Jaguar F-Pace 2.0 R-Sport: $273,999 (650 litres boot space)
The Jaguar F-Pace may not be the newest kid on the block anymore (it made its debut in 2016), but it still remains one of the finest handling SUVs on the market today. The entry-level model outfitted with a 250hp, 2-litre motor may pale in comparison to the 3-litre V6 motor with 340hp, but the former is certainly adequate, and it saves on running costs, too. This F-Pace’s relative lack of grunt also does little to diminish the fact that it has a generous 650 litre boot and roomy rear bench.
Audi RS4 Avant: $395,360 (505 litres boot space)
Making lunatic station wagons that think they’re sports cars has been Audi’s calling card for a good long while now, and the latest in that insane family tree is the fourth-generation RS4 Avant (the more practical cousin of the RS5).
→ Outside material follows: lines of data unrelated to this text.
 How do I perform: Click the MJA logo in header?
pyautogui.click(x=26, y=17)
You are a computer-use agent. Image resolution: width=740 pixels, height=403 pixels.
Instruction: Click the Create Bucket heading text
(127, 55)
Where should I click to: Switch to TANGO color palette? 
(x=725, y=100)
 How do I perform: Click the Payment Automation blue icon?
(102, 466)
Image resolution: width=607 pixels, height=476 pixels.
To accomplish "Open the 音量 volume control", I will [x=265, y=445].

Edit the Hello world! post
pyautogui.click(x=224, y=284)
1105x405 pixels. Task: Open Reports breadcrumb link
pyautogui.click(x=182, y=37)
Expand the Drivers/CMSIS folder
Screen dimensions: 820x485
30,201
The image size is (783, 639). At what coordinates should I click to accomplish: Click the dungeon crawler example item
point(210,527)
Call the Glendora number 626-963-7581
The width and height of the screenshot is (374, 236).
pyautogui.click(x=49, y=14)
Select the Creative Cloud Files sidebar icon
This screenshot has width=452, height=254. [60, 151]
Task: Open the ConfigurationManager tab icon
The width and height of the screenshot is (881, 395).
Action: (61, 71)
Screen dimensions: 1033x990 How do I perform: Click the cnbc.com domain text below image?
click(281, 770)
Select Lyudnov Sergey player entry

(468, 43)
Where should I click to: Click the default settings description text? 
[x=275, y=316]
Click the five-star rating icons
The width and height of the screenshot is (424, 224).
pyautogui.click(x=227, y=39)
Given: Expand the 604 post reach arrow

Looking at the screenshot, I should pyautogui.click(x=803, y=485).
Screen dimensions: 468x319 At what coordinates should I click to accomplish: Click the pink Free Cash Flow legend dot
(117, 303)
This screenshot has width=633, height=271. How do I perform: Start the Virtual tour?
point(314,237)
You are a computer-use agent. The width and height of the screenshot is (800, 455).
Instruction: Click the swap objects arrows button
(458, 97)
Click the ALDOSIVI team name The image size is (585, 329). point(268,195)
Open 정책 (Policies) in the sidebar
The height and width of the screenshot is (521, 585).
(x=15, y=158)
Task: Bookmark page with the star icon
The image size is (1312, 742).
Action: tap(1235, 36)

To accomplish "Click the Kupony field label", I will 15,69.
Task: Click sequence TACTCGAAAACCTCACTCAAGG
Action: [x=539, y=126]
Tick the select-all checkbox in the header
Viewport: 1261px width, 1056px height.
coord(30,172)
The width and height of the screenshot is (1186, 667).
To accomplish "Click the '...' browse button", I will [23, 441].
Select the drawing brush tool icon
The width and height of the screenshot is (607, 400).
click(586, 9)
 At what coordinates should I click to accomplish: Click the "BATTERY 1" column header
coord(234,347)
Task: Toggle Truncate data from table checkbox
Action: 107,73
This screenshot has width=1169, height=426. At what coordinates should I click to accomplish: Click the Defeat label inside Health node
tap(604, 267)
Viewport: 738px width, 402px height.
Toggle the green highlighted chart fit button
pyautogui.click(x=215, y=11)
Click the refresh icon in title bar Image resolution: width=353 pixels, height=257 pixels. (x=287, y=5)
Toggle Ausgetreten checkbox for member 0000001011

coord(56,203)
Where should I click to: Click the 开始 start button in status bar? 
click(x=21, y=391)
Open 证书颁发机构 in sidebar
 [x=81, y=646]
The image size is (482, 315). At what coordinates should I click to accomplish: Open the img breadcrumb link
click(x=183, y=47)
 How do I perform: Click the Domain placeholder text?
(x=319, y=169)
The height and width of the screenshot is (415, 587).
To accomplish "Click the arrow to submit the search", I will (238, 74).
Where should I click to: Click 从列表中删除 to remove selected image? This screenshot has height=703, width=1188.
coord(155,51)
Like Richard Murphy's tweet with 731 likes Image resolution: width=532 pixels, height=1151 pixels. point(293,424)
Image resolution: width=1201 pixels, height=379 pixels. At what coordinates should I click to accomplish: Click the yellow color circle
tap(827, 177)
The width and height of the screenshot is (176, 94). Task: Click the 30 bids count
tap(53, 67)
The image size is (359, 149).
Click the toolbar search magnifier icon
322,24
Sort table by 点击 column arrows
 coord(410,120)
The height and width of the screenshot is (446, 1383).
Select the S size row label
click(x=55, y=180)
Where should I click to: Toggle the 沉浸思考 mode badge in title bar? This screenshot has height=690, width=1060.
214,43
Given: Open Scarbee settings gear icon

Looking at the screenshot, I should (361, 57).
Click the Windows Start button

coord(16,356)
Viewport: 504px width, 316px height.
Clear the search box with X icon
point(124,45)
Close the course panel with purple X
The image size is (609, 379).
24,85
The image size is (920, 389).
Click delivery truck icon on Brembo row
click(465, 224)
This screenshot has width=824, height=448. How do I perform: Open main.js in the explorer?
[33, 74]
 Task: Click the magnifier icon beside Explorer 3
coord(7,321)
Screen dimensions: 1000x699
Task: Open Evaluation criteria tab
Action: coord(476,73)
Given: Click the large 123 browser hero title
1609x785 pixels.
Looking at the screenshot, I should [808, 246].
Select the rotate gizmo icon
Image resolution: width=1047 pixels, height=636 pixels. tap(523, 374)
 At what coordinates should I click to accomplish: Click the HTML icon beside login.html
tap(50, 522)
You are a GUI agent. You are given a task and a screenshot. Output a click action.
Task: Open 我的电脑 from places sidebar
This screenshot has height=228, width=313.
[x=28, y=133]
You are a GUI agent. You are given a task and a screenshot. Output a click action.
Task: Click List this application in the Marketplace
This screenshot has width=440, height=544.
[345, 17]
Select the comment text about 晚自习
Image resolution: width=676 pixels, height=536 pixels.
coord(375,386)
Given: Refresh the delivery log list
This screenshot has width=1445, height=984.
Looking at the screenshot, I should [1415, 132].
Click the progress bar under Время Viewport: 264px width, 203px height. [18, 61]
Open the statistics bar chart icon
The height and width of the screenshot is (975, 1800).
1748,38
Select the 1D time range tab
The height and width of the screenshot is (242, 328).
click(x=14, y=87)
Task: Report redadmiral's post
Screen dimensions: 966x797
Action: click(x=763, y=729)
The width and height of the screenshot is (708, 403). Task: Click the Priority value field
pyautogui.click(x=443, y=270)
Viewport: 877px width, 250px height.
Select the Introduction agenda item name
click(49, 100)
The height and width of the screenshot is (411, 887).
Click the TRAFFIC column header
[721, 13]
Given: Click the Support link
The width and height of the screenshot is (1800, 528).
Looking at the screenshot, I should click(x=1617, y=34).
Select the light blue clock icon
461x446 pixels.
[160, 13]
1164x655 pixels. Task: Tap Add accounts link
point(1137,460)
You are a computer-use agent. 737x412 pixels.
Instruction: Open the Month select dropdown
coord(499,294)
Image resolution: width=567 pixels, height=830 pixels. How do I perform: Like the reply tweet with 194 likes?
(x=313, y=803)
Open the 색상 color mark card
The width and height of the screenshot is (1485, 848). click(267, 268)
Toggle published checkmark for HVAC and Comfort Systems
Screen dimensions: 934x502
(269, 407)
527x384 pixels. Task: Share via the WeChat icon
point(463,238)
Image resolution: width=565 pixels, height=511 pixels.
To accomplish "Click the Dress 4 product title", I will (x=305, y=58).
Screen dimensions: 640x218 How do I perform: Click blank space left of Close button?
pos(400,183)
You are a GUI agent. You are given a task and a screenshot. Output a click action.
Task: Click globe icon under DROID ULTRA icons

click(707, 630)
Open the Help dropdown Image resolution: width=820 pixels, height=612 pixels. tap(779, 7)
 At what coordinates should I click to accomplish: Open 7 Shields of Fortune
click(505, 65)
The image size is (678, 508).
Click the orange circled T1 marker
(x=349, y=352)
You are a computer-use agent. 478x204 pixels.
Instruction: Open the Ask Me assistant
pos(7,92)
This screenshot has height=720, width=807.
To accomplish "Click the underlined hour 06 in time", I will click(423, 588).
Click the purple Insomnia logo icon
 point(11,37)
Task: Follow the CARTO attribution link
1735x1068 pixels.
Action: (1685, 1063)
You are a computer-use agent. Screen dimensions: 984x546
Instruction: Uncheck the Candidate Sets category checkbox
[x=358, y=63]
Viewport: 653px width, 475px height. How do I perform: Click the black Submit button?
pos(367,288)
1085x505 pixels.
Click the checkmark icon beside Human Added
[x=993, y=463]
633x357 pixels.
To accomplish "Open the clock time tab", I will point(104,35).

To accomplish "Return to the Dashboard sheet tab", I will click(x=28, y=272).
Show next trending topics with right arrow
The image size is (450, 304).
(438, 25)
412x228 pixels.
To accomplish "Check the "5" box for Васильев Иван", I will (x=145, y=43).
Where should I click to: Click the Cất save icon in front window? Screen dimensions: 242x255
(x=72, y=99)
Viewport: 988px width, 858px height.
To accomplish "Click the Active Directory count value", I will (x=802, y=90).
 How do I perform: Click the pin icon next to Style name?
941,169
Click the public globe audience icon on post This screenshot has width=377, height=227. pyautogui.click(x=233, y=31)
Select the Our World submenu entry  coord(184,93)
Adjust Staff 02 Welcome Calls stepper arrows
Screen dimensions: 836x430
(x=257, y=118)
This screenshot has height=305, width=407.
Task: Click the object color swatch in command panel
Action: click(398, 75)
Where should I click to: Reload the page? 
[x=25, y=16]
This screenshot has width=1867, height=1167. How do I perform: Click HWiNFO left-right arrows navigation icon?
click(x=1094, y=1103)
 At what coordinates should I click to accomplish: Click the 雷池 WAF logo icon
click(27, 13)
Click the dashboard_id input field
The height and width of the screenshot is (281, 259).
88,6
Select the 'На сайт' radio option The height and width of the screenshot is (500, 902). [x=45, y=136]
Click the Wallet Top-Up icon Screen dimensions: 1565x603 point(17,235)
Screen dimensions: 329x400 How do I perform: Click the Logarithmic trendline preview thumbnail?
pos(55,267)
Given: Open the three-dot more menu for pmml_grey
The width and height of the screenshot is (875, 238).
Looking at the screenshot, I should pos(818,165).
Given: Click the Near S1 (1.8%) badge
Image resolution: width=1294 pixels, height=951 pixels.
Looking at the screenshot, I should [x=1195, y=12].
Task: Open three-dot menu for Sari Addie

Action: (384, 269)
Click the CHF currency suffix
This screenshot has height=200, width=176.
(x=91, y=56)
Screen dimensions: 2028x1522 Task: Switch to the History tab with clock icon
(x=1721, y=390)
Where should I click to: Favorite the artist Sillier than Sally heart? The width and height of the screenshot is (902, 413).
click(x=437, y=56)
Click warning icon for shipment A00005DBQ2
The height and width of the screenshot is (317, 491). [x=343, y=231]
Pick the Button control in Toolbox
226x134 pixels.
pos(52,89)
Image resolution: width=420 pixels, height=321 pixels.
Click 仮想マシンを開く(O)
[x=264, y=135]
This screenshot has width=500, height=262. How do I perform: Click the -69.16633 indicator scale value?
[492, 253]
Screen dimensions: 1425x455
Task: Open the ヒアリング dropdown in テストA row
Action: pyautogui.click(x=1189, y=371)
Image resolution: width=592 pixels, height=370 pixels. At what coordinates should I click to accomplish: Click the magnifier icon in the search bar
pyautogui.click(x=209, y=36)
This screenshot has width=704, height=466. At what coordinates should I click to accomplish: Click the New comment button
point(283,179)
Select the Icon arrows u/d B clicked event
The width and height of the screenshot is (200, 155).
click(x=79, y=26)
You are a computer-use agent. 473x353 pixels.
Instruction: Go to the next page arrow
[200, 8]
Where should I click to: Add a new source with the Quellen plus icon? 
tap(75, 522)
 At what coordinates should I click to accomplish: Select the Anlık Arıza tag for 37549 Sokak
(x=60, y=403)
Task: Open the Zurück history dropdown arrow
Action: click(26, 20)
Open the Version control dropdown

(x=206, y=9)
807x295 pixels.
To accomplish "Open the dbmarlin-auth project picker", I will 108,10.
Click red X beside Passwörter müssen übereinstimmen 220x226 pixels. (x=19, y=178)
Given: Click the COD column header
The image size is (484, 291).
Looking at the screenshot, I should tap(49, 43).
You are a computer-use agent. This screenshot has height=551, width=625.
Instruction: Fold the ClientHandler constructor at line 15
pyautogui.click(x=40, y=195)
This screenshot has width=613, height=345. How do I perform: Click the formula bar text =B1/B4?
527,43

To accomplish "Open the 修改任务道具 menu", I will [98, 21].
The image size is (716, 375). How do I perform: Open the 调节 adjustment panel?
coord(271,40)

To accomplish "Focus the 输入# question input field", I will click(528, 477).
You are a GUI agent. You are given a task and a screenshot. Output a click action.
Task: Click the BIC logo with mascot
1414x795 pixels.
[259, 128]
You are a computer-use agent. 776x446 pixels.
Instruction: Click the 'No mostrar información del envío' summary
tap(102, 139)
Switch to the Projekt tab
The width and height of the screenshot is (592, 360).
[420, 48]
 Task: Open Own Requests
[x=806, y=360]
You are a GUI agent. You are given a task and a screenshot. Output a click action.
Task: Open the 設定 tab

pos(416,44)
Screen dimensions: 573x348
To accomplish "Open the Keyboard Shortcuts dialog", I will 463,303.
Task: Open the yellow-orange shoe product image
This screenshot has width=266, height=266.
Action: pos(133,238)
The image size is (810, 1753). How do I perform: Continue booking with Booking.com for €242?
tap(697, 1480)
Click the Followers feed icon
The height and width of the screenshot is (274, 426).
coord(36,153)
A new 2.9-litre twin-turbo V6 may have lost some of the charisma of its predecessor’s 4.2-litre naturally aspirated V8, but both cars have identical outputs—450hp, which along with its all-wheel-drive system is enough to catapult the new car from 0-100km/hr in 4.1 seconds. And it’ll also haul 505 litres of cargo with the rear seats up, making it a true everyday sports car.
Porsche Panamera 4 E-Hybrid Sport Turismo: $437,388 w/o COE (425 litres boot space)
The Porsche Panamera Sport Turismo is already the extra-practical member of the Panamera family, but in E-Hybrid form, it’s even more so. As a plug-in hybrid, it can run for a claimed 50km on electric power alone, which is more than enough to complete the daily commute without using a drop of fuel. It’s also pretty zippy, with combined output of 462hp from its 2.9-litre twin-turbo V6 engine and electric motor. It’s also the looker of the Panamera family, with its sleek shooting brake silhouette.
Lamborghini Urus: $798,000 w/o COE (616 litres boot space)
An SUV over 5m long, 2m wide, with a stonking 650hp on tap and costing over $800,000 (before COE and options) makes a statement, and that statement is “out of the way, peasant”. Lamborghini says the Urus is an SUV with the soul of a supercar, and we’re not inclined to disagree. It has a top speed of 305km/hr and if that isn’t enough to convince you, perhaps its uncanny deftness and agility will. The Urus truly is one of the finest SUVs money (a lot of money, actually) can buy.